Coordinative optimization of hydro-photovoltaic-wind-battery complementary power stations

Abstract

The depletion of fossil energy and the deterioration of the ecological environment have severely restricted the development of the power industry. Therefore, it is extremely urgent to transform energy production methods and vigorously develop renewable energy sources. It is therefore important to ensure the stability and operation of a large multi-energy complementary system, and provide theoretical support for the world's largest single complementary demonstration project with hydro-wind-PV power-battery storage in Qinghai Province. Considering all the multiple power supply constraints, an optimization scheduling model is established with the objective of minimizing the volatility of output power.

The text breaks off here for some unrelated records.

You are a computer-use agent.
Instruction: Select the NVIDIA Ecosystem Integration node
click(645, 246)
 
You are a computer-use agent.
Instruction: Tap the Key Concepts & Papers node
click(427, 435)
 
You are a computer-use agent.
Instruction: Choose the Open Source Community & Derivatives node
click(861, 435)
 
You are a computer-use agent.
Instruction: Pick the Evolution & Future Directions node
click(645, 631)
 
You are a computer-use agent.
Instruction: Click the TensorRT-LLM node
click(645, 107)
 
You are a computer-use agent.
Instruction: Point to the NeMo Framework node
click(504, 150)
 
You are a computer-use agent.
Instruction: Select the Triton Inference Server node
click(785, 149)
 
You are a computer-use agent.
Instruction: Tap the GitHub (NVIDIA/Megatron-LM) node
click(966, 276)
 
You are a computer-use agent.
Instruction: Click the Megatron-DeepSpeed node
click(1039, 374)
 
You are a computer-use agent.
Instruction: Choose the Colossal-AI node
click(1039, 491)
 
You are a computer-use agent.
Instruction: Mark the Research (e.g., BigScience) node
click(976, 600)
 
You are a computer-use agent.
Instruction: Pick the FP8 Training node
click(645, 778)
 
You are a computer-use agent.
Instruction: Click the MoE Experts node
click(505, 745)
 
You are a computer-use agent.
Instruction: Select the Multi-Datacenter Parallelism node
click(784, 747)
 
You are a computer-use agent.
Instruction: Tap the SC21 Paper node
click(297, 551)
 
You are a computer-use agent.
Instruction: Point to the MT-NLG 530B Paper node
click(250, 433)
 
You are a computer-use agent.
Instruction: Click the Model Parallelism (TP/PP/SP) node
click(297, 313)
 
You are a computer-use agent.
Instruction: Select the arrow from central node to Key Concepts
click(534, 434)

As particle swarm optimization (PSO) has a problem of premature convergence and slow convergence in the latter half, combined with niche technology in evolution, a niche particle swarm optimization (NPSO) is proposed to determine the optimal solution of the model. Finally, the multiple stations' coordinated operation is analyzed taking the example of 10 million kilowatt complementary power stations with hydropower, wind power, PV power, and battery storage in the Yellow River Company Hainan prefecture. The case verifies the rationality and feasibility of the model. It shows that complementary operations can improve the utilization rate of renewable energy and reduce the impact of wind and PV power's volatility on the power grid.